Task list ::
(A) Summarize the proposal below about treating wood with antimicrobial peptides in two sentences.
(B) In the proposal below about peptide-treated wood, how far does iontophoresis move peptides into a human body in 20 minutes?

Source document ::
----

What if wood didnt rot? Repairs on dwellings could decrease, making housing even more affordable. Nice things would stay nice, which is easy to appreciate.
There is already preservative-treated (pressure treated) wood but there is apparently a wide open opportunity to use antifungal and antibacterial
(antimicrobial) peptides, (amino acid sequences smaller than proteins), to treat lumber, drywall, and such things as carpet padding.
From looking up other uses of antimicrobial peptides [link] dosing the wood with 1 microgram per milliliter; other alibaba octapeptides are $40/Kg, treating a piece of lumber as big as eight 2-liter containers of soda wide and long is about 16 milligrams of peptide, at 4 cents a gram, or less the 1/10th of a cent for a big board. Notably, this is much cheaper than some other means of wood preservation like Copper azole nanoparticles or even creosote.
Antifungal and antimicrobial peptides have some characteristics: Adjustability of their amino acid sequence to make them more positively or negatively charged, and thus to migrate faster at the application of electricity (electrophoresis, iontophoresis) to normally humid wood, or alternatively, wood immersed in a treatment solution under pressure.
The actual technology that makes this an idea: migrate the peptides electrophoretically into the wood; but leave the surface charged so it attracts (draws) the peptides back out to the surface, providing a continuous feed-forward of antifungal and antibacterial peptides from depth at the lumber to the surfaces and edges of the wood likely to be in direct contact with water
If you've seen the Monty Python Dead Parrot sketch I can imagine a halfbaker coming up to me and banging a piece of wood saying, "This is wood. It is an insulator. It does not conduct electricity. You cannot attach a wire to it and ground it! (thwack!)", but, if at actual application the wood has some moisture, is rained on, in damp soil, or even immersed, then wood with ions in the pumped-in preservative is slightly conductive. It's like really dilute, but weakly conductive, and the peptides can follow their favorite polarity out to the edges and surface of the lumber, keeping fungi and bacteria from rotting it.
Where does the electricity come from? I like ambient RF. [link] says 2.6v at 10 milliwatts from a 1 cm^2 antenna. To you and I that translates into "Gee, this piece of wood has what looks like an RFID tag stapled to to the non-cosmetic side." Other options are photovoltaics. The energy from ambient RF or photovoltaics is sufficient, though minute, to migrate a microgram of peptide out to the surface of the wood.
This is particularly beneficial in moist areas like some of the developing world.
How quickly can peptides be migrated into lumber. Hot liquid process assists, another thing that assists is attaching electrodes to the hot peptide soaked lumber and doing electrophoresis or iontophoresis. Iontophoresis is published at peptides, and 20 minutes at a human body causes 1-3 cm of bodyward migration; Currents used at treating lumber could be much higher, and, as mentioned, the peptide is likely to be software redesignable (and screenable/testable) to be a highly charged, high mobility peptide.
It can of course be cold soaked iontophoretic/electrophoretic lumber treatment, but there are antimicrobial peptides already isolated from hot springs bacteria, and these, or optimized others, might retain function.

----

Recorded information ::
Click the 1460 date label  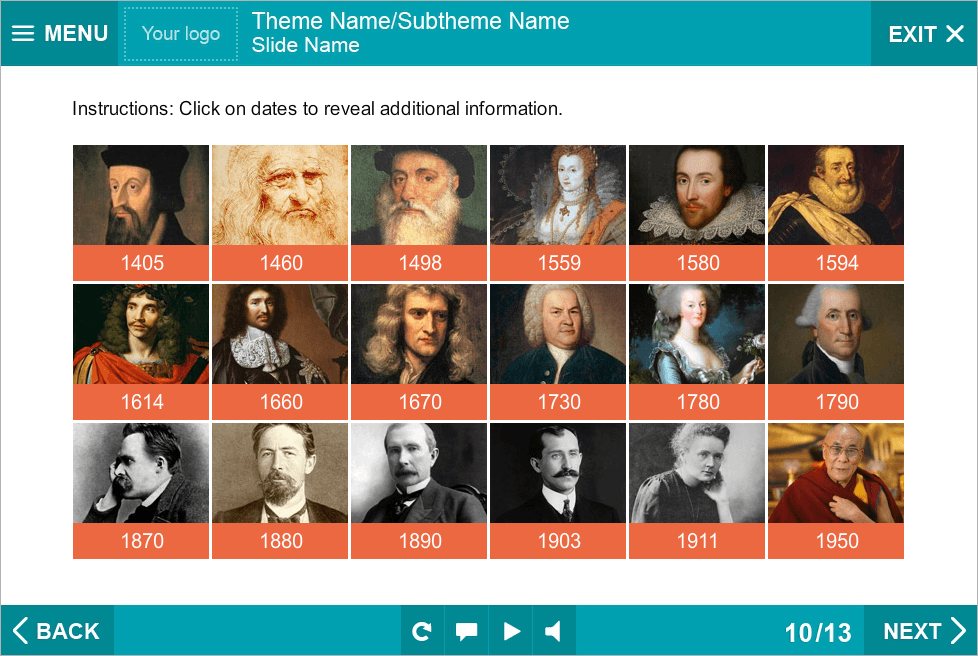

----

Numbered answers ::
(A) The proposal is to treat lumber, drywall, and carpet padding with antifungal and antibacterial peptides, using electrophoresis to drive them into the wood. The surface would be left charged so the peptides migrate back out to the surfaces and edges likely to touch water, powered by ambient RF or photovoltaics at a peptide cost of less than a tenth of a cent for a big board.

(B) 1 to 3 cm.